Traffic rates are easier to understand than traffic burstiness. When specifying a contract for network admission control (See Why Traffic Policing), you might have trouble describing expectations in terms of multiple burst sizes above a single rate. The dual-rate, three-color (2R3C) policer simplifies matters by primarily employing rates to differentiate conform, exceed and violate. It also introduces a second rate, PIR (Peak Information Rate)
CIR and PIR have
the following characteristics:
-
Traffic
below the
CIR is conforming.
-
Traffic
greater than
CIR but less than
PIR is exceeding.
-
Traffic
above
PIR is violating.
You specify these rates with the cir and pir keywords of the police command. (For details, please refer to the command page for police.)
With a 2R3C
policer, unlike a 1R3C, we replenish token buckets independently whenever a
packet arrives at the policer.
We refill conforming buckets at rate CIR; it can
contain up to value Bc.
; exceeding buckets, at PIR; it can contain up
to value Be.
Note |
PIR must exceed
CIR and overflow between buckets is disallowed.
|
If a steady stream
of packets arrives at a rate exceeding the CIR but less than the PIR, all
packets are marked either conforming or exceeding. With the 1R3C policer, this
scenario would have resulted in marking a minimal number of packets as
exceeding and a majority as conforming or violating.
A 2R3C policer
supports three possible actions for each packet: conform, exceed, and violate.
Traffic entering the interface configured with a
dual-rate policer is placed into one of these action categories, which dictates
how we treat a packet. For instance, in the most common configuration, you can
configure to send packets that either conform or exceed (with a decreased
priority), and to drop packets that violate.

WHAT TO DO:
a. In the passage on the 2R3C policer, turn the paragraph that begins "A 2R3C policer supports three possible actions" into a short bulleted list that keeps its main facts.
b. Write a few more sentences that carry the passage on the 2R3C policer on past its final sentence.

DATASET EXTRACT:

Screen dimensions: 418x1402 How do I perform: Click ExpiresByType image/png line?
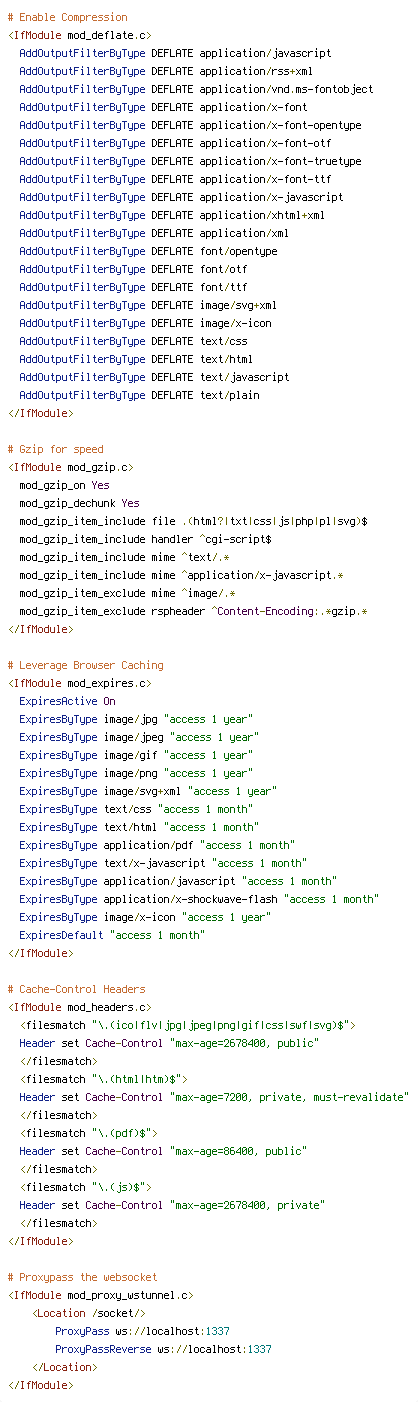pos(136,773)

ANSWERS PER TASK:
a.
- A 2R3C policer supports three actions for each packet: conform, exceed, and violate.
- Traffic entering an interface configured with a dual-rate policer is placed into one of these categories, which decides how the packet is treated.
- In the most common configuration, packets that conform or exceed are sent (exceeding ones with decreased priority), and packets that violate are dropped.

b.
Figure 3. Dual-Rate,
Three-Color Policer
When a packet arrives, we assess whether ample
tokens exist in the conforming
and exceeding
buckets to cover that packet. If so, we take the conforming action (typically,
transmit or transmit and mark) and remove the necessary tokens to transmit the
packet from
both
buckets.
If the Exceeding Token Bucket (but not the Conforming Token Bucket) contains sufficient tokens to cover the packet, we take the exceeding action (typically, transmit or transmit and marking). The appropriate number of tokens are removed from the exceeding bucket only.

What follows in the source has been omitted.